Nearly 17 years ago, he led three kids out of the burning fuselage of a plane that crashed in an Iowa cornfield, having the two youngest hold onto his belt and the third follow close behind. Then Matz and another passenger waded back into the smoking hulk, tracking the cries of a baby, and pulled an 11-month old girl out of a luggage compartment.
Accomplishments
Seven years later, in his third and final Olympics, Matz won a silver medal in equestrian and then was chosen by his teammates to carry the U.S. flag for closing ceremonies. Flush with victory Saturday, he was not about to rank those experiences in any order.
"They're all very different," he said, "but all very exciting."
In a nice bit of serendipity, the two brothers, Travis and Jody Roth, and their sister, Melissa Radcliffe, were in the grandstands when Barbaro steamrolled 20 other horses en route to his win. None of it, not the perfect ride by Barbaro or the quiet, almost-gentle way that Matz chose to celebrate, qualified as a surprise.
"It's like we almost expect amazing things from him," Jody Roth, now 31, said, "no matter what he does."
Yet, on a day made for bragging, Matz would have none of it. That didn't surprise anybody who knows him, either.

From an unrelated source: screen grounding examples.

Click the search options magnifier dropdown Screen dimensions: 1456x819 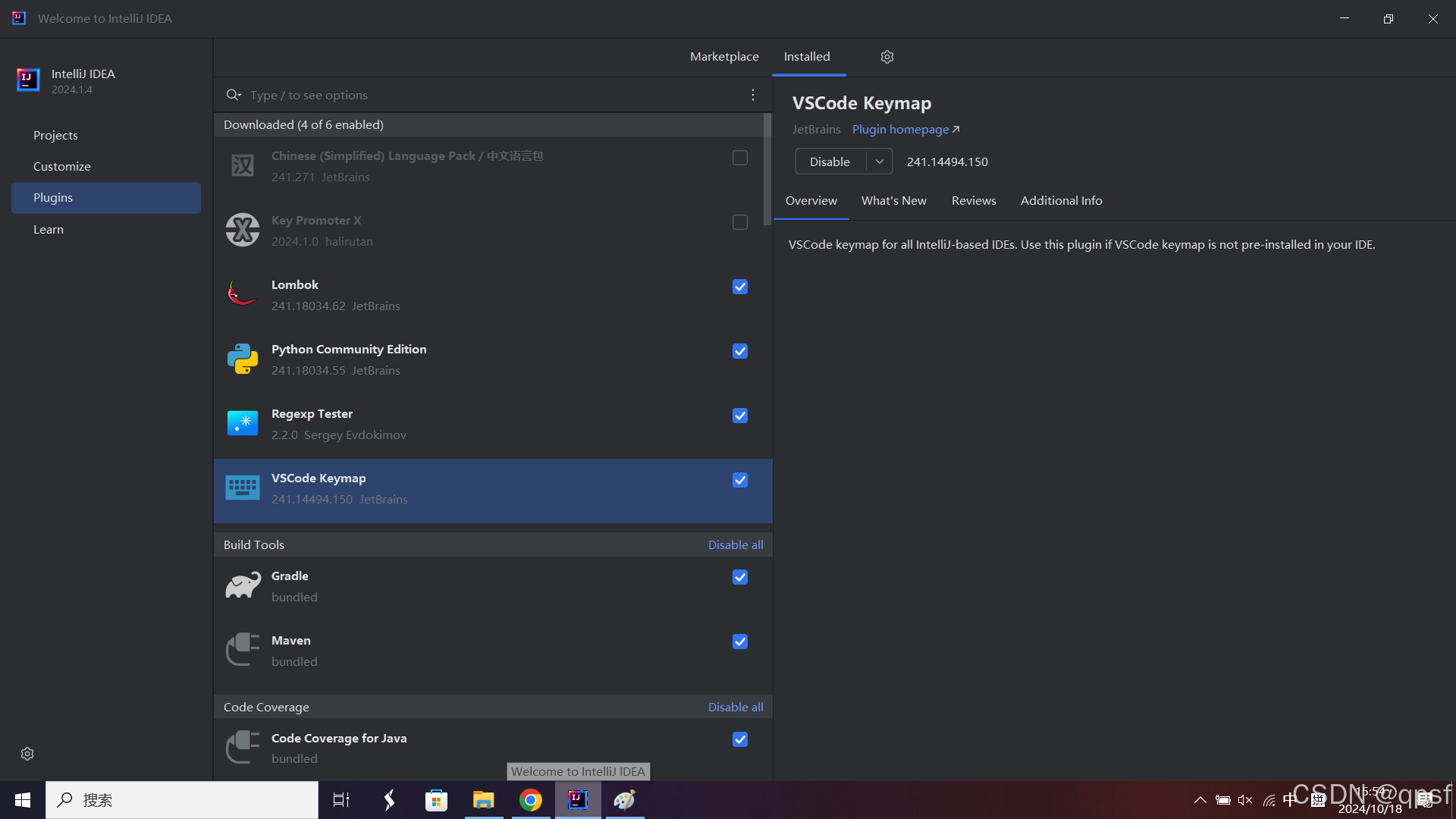(x=234, y=95)
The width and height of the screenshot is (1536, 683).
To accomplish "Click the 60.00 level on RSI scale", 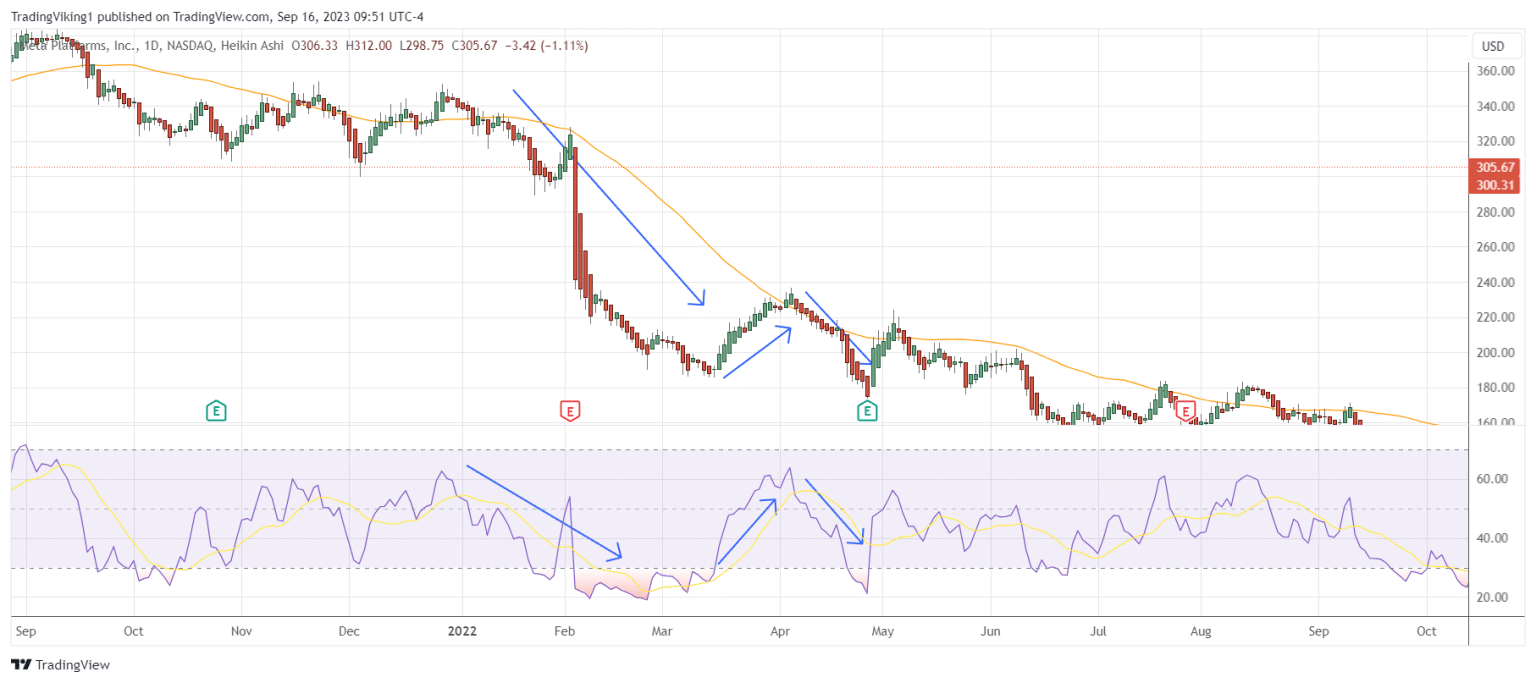I will 1490,479.
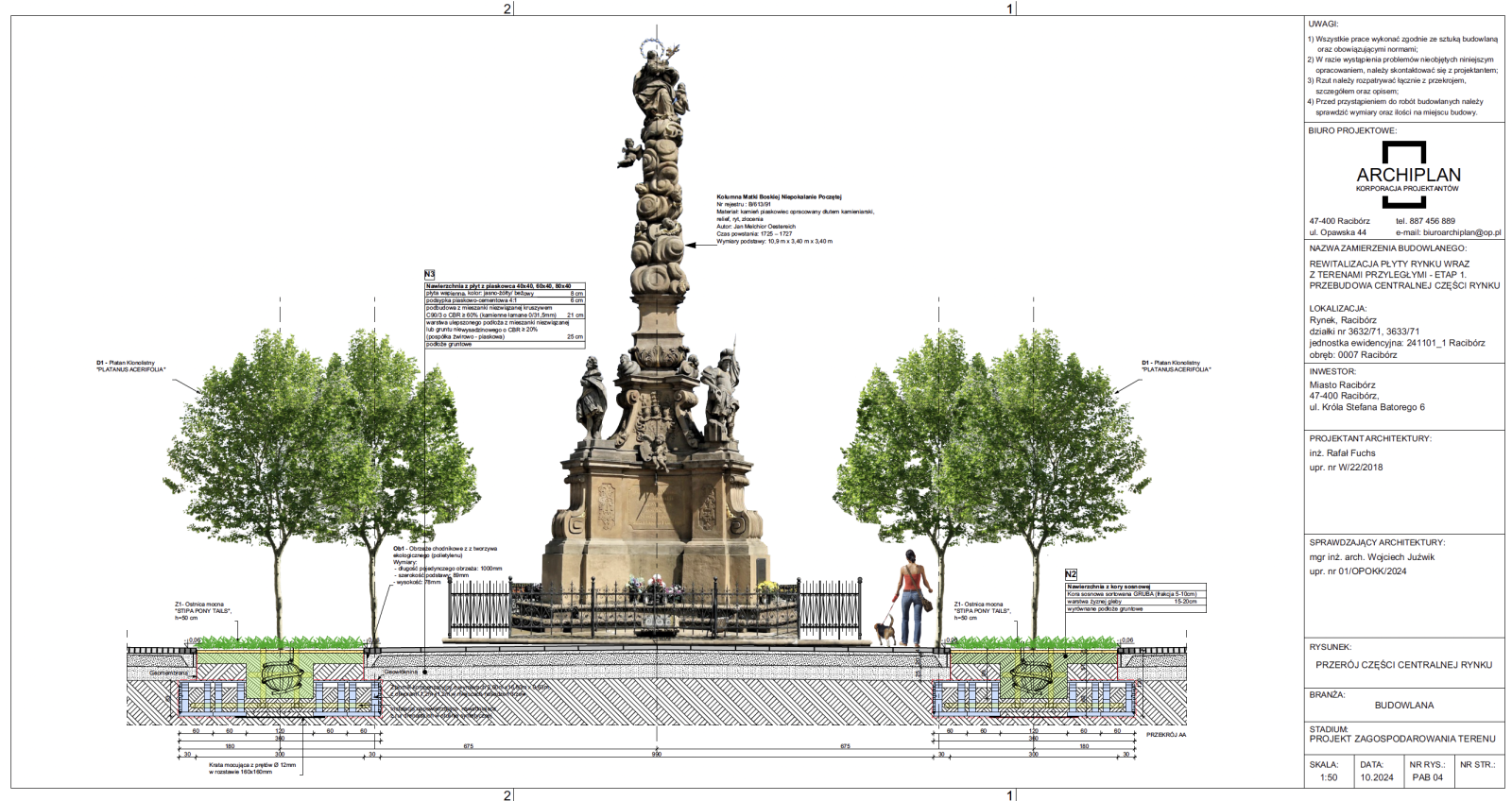Click drawing number PAB 04
Viewport: 1512px width, 801px height.
(1427, 777)
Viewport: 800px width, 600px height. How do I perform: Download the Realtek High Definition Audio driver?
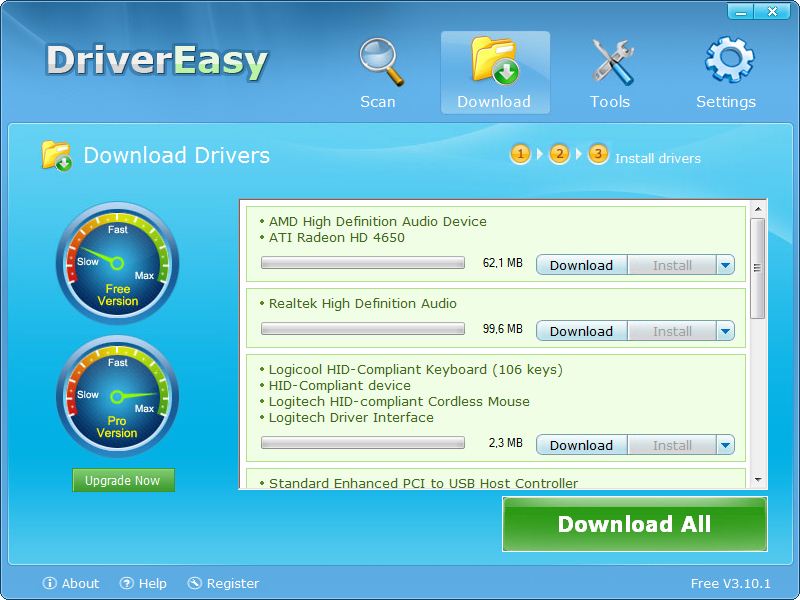[581, 330]
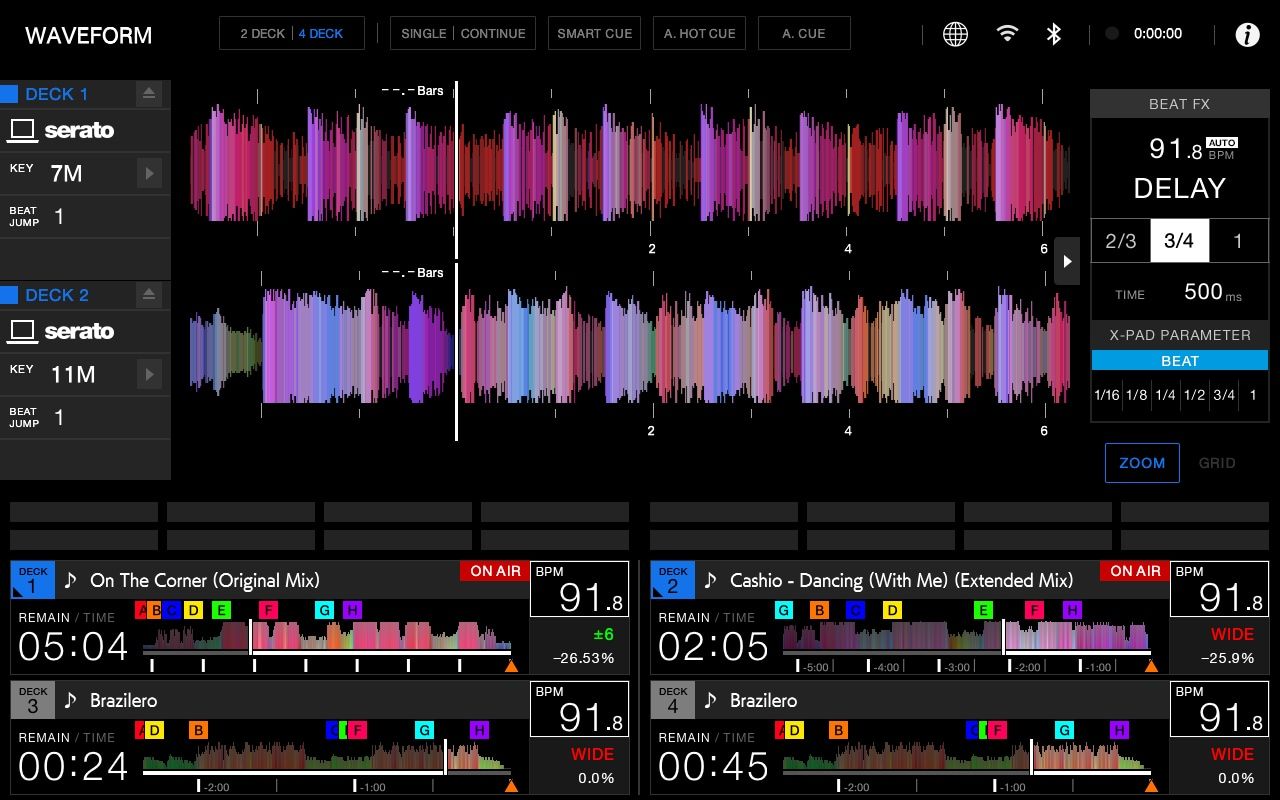
Task: Open the info icon
Action: tap(1247, 34)
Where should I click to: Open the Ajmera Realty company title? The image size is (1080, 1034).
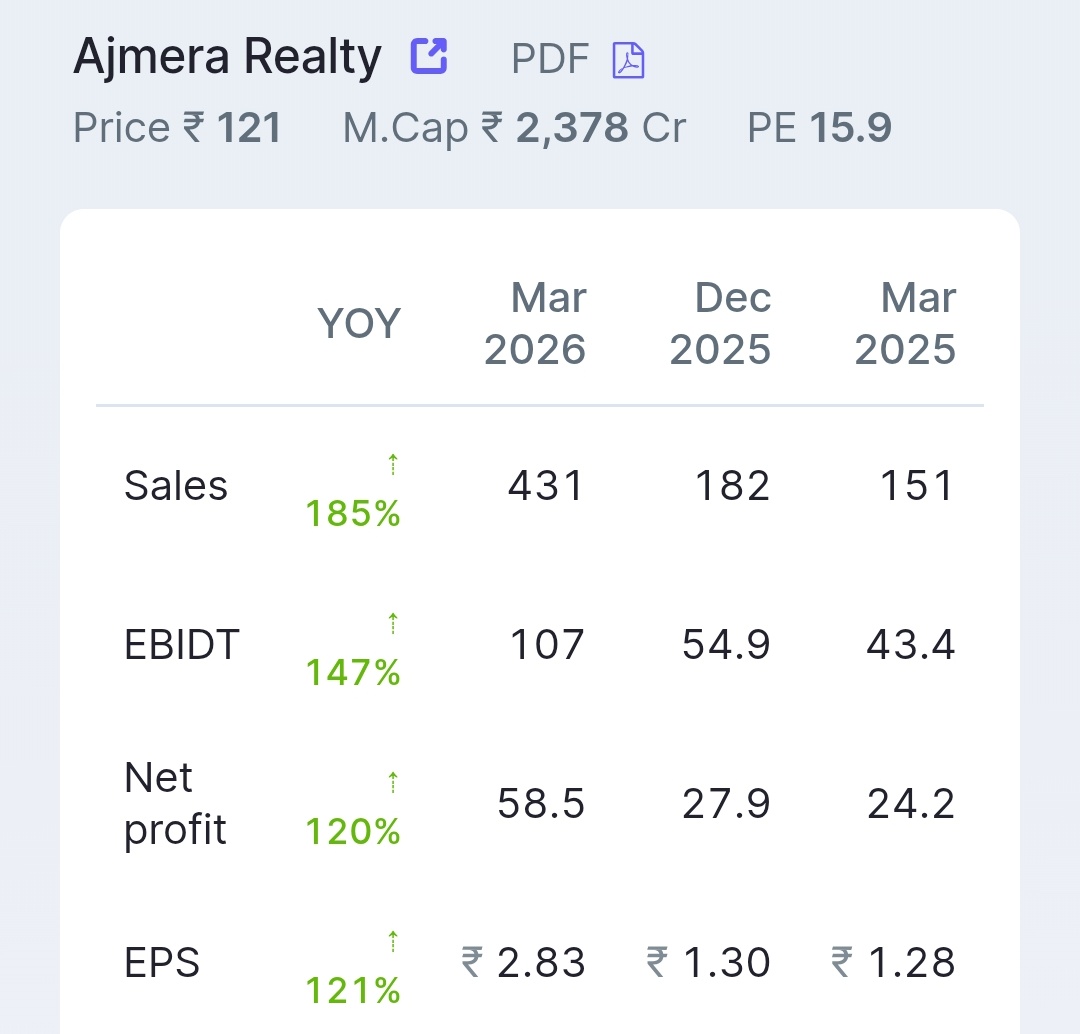[x=227, y=57]
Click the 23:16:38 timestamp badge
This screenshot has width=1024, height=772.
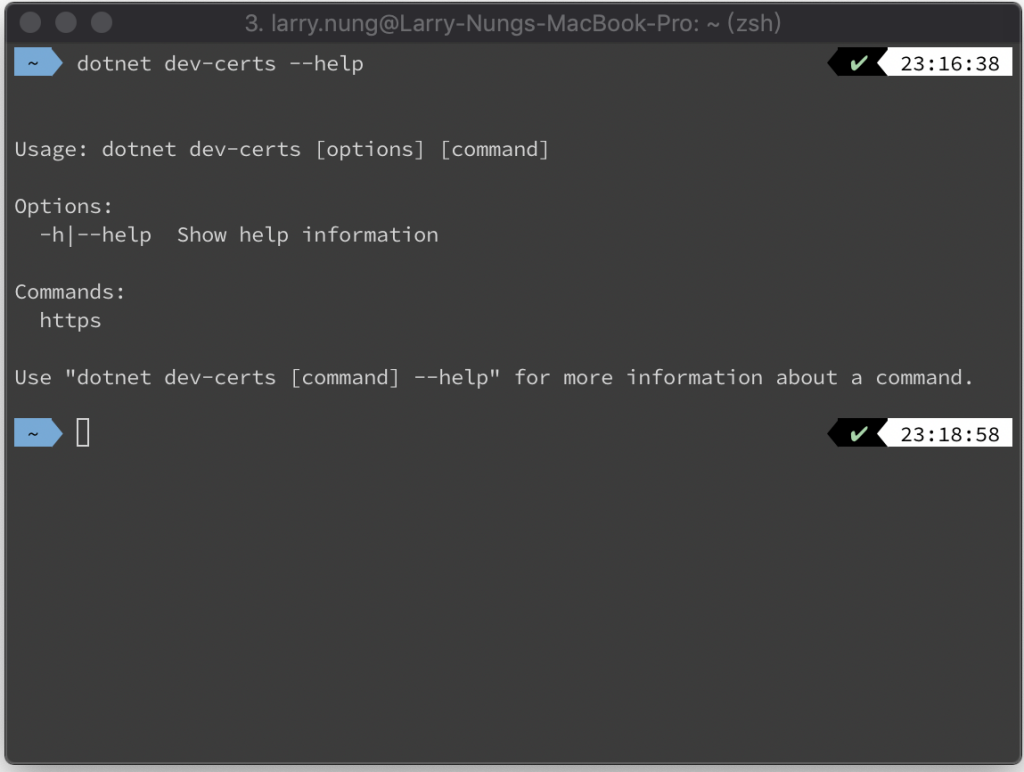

On flight 232, two of the kids sat on either side of him, the third close by, and they struck up a conversation. By then, Matz had already ridden in his first Olympics, in Montreal in 1976. But all Melissa Radcliffe remembered him saying about a career was that he "was just a guy who likes horses."
Love story
All week long on the backstretch, reporters tried to draw Matz out about that story, and when he complied, he did so reluctantly. One of the sweeter tangents is that Matz's fiancee at the time, D.D. Alexander, who was also on the plane, became his wife not long after.
"It's something we don't discuss very much, my wife and I, even after it happened," Matz recalled during the run-up to the Derby. "We didn't discuss it. We tried to say it's finished and that's it. Luckily, both of us don't have nightmares about it."
The one thing Matz was happy to talk about Saturday was his unusual training schedule for Barbaro. He came under heavy criticism for scheduling only one prep race in the 13 weeks before the Derby, a lesson he carried over from his equestrian days. Desperate to qualify for the Olympics in 1976, Matz rode his horse into the ground. He made the team, but the mount had so little left, Matz never reached the podium.
Cornerstone
The trainer in him never forgot that. Instead, it became the cornerstone of an even grander plan to point Barbaro down the path to a Triple Crown.
"If we've made a mistake," Matz said, "we'll know in two weeks. But that was the plan all along."
Jim Litke is a national sports columnist for The Associated Press.